(Beginning of RECORDS FOR THE TASK)
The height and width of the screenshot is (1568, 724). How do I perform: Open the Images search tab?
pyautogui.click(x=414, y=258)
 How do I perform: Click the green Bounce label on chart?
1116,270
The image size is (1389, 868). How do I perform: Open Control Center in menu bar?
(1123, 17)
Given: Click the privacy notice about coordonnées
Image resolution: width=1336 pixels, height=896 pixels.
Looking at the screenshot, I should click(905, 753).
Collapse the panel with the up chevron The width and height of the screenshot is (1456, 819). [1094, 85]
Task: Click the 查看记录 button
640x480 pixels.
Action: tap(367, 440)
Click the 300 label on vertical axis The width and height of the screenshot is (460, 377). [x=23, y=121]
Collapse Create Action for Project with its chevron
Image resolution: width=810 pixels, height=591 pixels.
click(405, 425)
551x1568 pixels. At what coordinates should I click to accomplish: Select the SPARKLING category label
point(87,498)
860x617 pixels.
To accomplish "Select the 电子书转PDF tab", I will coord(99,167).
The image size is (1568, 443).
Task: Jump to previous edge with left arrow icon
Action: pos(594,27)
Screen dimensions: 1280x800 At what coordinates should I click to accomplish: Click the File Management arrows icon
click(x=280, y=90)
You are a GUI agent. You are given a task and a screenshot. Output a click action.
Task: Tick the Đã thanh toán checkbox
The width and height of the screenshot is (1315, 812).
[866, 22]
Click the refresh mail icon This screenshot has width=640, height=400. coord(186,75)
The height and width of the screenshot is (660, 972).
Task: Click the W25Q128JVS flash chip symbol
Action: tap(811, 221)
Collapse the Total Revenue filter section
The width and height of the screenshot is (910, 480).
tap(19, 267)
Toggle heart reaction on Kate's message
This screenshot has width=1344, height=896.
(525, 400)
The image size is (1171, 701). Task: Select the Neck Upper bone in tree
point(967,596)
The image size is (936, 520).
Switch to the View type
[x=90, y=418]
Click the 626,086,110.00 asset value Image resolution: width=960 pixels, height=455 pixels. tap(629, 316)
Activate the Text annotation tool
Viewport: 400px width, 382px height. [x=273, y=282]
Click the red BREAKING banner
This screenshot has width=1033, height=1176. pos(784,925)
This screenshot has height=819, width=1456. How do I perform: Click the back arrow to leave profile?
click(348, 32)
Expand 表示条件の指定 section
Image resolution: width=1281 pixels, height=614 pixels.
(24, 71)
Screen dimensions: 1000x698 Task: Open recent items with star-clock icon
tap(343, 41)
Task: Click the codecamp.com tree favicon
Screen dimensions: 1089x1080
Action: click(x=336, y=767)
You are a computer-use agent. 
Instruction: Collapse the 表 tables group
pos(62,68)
(End of RECORDS FOR THE TASK)
TASK INSTRUCTIONS. The response has to match the records above word for word.

TASK OUTPUT.
The height and width of the screenshot is (1568, 724). How do I perform: Open the Images search tab?
pyautogui.click(x=414, y=258)
 How do I perform: Click the green Bounce label on chart?
1116,270
The image size is (1389, 868). How do I perform: Open Control Center in menu bar?
(1123, 17)
Given: Click the privacy notice about coordonnées
Image resolution: width=1336 pixels, height=896 pixels.
Looking at the screenshot, I should click(905, 753).
Collapse the panel with the up chevron The width and height of the screenshot is (1456, 819). [1094, 85]
Task: Click the 查看记录 button
640x480 pixels.
Action: tap(367, 440)
Click the 300 label on vertical axis The width and height of the screenshot is (460, 377). [x=23, y=121]
Collapse Create Action for Project with its chevron
Image resolution: width=810 pixels, height=591 pixels.
click(405, 425)
551x1568 pixels. At what coordinates should I click to accomplish: Select the SPARKLING category label
point(87,498)
860x617 pixels.
To accomplish "Select the 电子书转PDF tab", I will coord(99,167).
The image size is (1568, 443).
Task: Jump to previous edge with left arrow icon
Action: pos(594,27)
Screen dimensions: 1280x800 At what coordinates should I click to accomplish: Click the File Management arrows icon
click(x=280, y=90)
You are a GUI agent. You are given a task and a screenshot. Output a click action.
Task: Tick the Đã thanh toán checkbox
The width and height of the screenshot is (1315, 812).
[866, 22]
Click the refresh mail icon This screenshot has width=640, height=400. coord(186,75)
The height and width of the screenshot is (660, 972).
Task: Click the W25Q128JVS flash chip symbol
Action: tap(811, 221)
Collapse the Total Revenue filter section
The width and height of the screenshot is (910, 480).
tap(19, 267)
Toggle heart reaction on Kate's message
This screenshot has width=1344, height=896.
(525, 400)
The image size is (1171, 701). Task: Select the Neck Upper bone in tree
point(967,596)
The image size is (936, 520).
Switch to the View type
[x=90, y=418]
Click the 626,086,110.00 asset value Image resolution: width=960 pixels, height=455 pixels. tap(629, 316)
Activate the Text annotation tool
Viewport: 400px width, 382px height. [x=273, y=282]
Click the red BREAKING banner
This screenshot has width=1033, height=1176. pos(784,925)
This screenshot has height=819, width=1456. How do I perform: Click the back arrow to leave profile?
click(348, 32)
Expand 表示条件の指定 section
Image resolution: width=1281 pixels, height=614 pixels.
(24, 71)
Screen dimensions: 1000x698 Task: Open recent items with star-clock icon
tap(343, 41)
Task: Click the codecamp.com tree favicon
Screen dimensions: 1089x1080
Action: click(x=336, y=767)
You are a computer-use agent. 
Instruction: Collapse the 表 tables group
pos(62,68)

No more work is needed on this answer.